Das Netzwerk „Musik im Kita-Alltag NRW“ füllt sich mehr und mehr mit Leben. Diesen Eindruck vermittelte die Netzwerk-Tagung am 16. November im LWL-Landeshaus in Münster. Vertreterinnen und Vertreter aus Verwaltung und Politik, Kita-Leitungen, Fachberater, Vertreter von Trägern, Lehrkräfte aus der Elementarpädagogik sowie Erzieherinnen und Erzieher waren eingeladen und berichteten aus der gelebten Praxis.

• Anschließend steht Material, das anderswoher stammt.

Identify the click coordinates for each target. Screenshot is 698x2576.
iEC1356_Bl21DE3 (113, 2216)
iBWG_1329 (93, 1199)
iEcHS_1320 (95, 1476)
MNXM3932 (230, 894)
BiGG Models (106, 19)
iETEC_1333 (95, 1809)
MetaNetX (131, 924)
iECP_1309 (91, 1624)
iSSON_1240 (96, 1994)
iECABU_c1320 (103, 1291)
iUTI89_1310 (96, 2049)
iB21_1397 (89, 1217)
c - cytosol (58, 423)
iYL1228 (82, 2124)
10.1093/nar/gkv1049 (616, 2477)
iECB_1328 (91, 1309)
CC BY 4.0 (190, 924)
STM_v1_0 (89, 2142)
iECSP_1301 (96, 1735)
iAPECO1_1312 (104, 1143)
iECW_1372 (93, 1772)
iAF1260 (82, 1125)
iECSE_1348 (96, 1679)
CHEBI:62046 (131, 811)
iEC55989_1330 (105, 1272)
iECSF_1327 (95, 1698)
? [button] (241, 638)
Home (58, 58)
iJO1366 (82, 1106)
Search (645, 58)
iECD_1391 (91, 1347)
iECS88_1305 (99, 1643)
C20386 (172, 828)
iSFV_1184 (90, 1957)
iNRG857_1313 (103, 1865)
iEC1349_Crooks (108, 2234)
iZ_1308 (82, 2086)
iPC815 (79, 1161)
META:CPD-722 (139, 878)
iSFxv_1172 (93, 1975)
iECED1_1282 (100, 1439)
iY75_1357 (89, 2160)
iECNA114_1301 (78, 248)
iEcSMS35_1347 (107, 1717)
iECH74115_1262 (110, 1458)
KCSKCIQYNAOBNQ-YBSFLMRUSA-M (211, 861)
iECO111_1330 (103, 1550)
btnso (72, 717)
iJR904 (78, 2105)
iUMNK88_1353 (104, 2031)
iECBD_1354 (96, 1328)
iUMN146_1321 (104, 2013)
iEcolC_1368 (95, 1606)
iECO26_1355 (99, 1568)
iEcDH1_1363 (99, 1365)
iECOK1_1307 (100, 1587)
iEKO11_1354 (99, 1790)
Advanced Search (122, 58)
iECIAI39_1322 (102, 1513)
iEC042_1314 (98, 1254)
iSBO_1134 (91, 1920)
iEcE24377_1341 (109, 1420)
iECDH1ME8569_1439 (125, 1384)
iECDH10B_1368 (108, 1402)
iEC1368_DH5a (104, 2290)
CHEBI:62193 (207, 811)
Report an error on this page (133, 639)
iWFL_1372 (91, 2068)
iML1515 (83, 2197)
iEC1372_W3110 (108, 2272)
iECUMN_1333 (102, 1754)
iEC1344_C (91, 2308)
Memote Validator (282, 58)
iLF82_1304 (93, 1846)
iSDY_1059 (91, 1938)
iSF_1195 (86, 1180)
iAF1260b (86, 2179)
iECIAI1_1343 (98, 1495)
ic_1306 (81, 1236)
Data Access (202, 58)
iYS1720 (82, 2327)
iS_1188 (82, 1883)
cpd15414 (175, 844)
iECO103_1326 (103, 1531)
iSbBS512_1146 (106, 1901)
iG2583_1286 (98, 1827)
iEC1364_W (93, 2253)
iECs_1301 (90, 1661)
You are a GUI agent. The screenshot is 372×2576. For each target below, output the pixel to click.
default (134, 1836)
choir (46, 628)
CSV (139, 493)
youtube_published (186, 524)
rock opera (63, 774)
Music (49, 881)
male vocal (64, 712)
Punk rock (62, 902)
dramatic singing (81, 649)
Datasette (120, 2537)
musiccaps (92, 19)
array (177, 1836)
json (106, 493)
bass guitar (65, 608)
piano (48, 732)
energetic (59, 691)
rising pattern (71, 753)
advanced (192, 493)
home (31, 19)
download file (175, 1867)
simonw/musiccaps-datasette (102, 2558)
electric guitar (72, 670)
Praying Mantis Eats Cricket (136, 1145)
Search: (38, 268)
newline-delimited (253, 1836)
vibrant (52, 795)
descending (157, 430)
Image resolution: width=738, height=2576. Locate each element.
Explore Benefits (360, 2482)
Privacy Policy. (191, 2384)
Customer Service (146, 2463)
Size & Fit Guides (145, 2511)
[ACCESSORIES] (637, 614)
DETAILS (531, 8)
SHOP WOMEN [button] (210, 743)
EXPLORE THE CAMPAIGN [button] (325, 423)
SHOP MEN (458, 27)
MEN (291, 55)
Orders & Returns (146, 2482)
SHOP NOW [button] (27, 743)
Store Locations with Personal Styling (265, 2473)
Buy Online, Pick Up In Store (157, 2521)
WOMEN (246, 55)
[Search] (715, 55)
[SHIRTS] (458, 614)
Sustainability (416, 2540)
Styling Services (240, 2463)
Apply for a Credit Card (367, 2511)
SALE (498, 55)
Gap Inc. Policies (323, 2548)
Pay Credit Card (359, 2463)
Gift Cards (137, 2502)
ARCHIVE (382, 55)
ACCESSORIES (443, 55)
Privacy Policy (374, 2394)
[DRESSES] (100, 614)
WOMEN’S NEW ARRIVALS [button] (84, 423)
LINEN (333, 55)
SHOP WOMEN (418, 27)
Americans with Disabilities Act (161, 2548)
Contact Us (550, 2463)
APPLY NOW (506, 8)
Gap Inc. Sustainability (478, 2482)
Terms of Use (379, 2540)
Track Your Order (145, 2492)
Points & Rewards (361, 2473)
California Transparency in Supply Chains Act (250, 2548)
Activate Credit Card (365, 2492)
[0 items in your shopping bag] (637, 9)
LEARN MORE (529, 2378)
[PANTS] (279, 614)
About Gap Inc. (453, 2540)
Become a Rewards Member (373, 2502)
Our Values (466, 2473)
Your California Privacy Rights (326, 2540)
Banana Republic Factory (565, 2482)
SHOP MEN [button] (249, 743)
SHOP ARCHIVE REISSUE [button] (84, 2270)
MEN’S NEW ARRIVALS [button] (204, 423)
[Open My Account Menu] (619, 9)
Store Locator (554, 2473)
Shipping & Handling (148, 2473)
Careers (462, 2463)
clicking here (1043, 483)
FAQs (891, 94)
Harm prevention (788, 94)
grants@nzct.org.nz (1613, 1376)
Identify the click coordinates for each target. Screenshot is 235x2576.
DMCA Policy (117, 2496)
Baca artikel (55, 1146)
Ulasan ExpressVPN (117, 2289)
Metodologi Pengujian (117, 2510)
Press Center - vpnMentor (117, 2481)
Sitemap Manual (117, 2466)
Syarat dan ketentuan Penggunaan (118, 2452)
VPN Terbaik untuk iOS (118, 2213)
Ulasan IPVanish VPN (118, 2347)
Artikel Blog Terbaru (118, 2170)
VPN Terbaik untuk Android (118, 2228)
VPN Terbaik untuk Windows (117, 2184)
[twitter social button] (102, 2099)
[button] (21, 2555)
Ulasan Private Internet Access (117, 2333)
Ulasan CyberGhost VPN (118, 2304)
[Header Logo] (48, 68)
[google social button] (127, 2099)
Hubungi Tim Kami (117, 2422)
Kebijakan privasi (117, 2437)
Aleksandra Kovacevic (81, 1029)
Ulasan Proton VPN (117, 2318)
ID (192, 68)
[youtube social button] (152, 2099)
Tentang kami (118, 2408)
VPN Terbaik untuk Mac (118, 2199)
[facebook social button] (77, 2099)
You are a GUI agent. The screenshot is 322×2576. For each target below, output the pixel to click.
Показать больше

Unter dem Dach des Netzwerks finden sich zum einen die bereits seit längerem bestehenden Initiativen wie die des Landesverbands der Musikschulen (Kita und Musikschule), der Bertelsmann-Stiftung (Mika – Musik im Kita-Alltag) oder des Chorverbands (Toni singt), zum anderen die durch die Projektmittel finanzierten und durch die Landesmusikakademie NRW ins Leben gerufenen Maßnahmen: Fachtage, Tageskurse, gezielte Begleitung von „Kitas im musikalischen Aufbau“. Johannes Voit Professor für Musikpädagogik an der Universität Bielefeld legte in seinem Eröffnungsvortrag „Von der Kita ins Konzerthaus. Partizipative Musikprojekte als Chance für ästhetische Erfahrung“ dar, wie die „Offenohrigkeit“ mit zunehmendem Alter abnimmt; mit zehn Jahren seien bereits Präferenzen ausgebildet – man solle die Offenohrigkeit von Kindern stärker nutzen. Stefan Wolf schickte die Tagungsteilnehmer anschließend in die Zukunftswerkstatt – dort waren sie gefordert, ihre „Visionen“ zu formulieren und Strategien zu entwickeln, die dorthin führen. „Konzepte wie Kita und Musikschule“ sollten zum Regelangebot werden, sagte Staatssekretär Bothe vom Ministerium für Kinder, Familie, Flüchtlinge und Integration des Landes Nordrhein-Westfalen im Podiumsgespräch mit Vertreterinnen der musikalischen Praxis in der Kita. Lotta Donner (Musikschule Hilden) und Katharina Niebel (Kita Itterpänz, Hilden) berichten dem Staatssekretär von ihren Erfahrungen in Hilden. Susanne Bäcker (Kindergarten zur Wasserburg, Fröndenberg) plädierte dafür, dass Kitas multiprofessionelle Teams mit Elementaren Musikpädagogen beschäftigen können sollten.  Bothe bekundete, dass er sich vorstellen könne, bei der Novellierung des Kinderbildungsgesetzes (KiBiz) den Bereich der musikalischen Bildung stärker zu berücksichtigen, z.B. durch Freistellung, durch Fort- und Weiterbildung. Anschließend rückte – wie bereits bei der Kölner Tagung im Vorjahr beim Landschaftsverband Rheinland – das Thema Partizipation in den Mittelpunkt. Juliane Gerland, Professorin an der Fachhochschule Bielefeld gab zu bedenken, dass sich nicht alles partizipativ regeln lasse, wenn man eine ununterbrochene Musikbiographie gewährleisten wolle. Ausreichenden Experimentierraum könne man zwar gewähren, man müsse aber auch die Anschlussmöglichkeit an musikpädagogische Konzepte von Schule und Musikschule im Auge behalten.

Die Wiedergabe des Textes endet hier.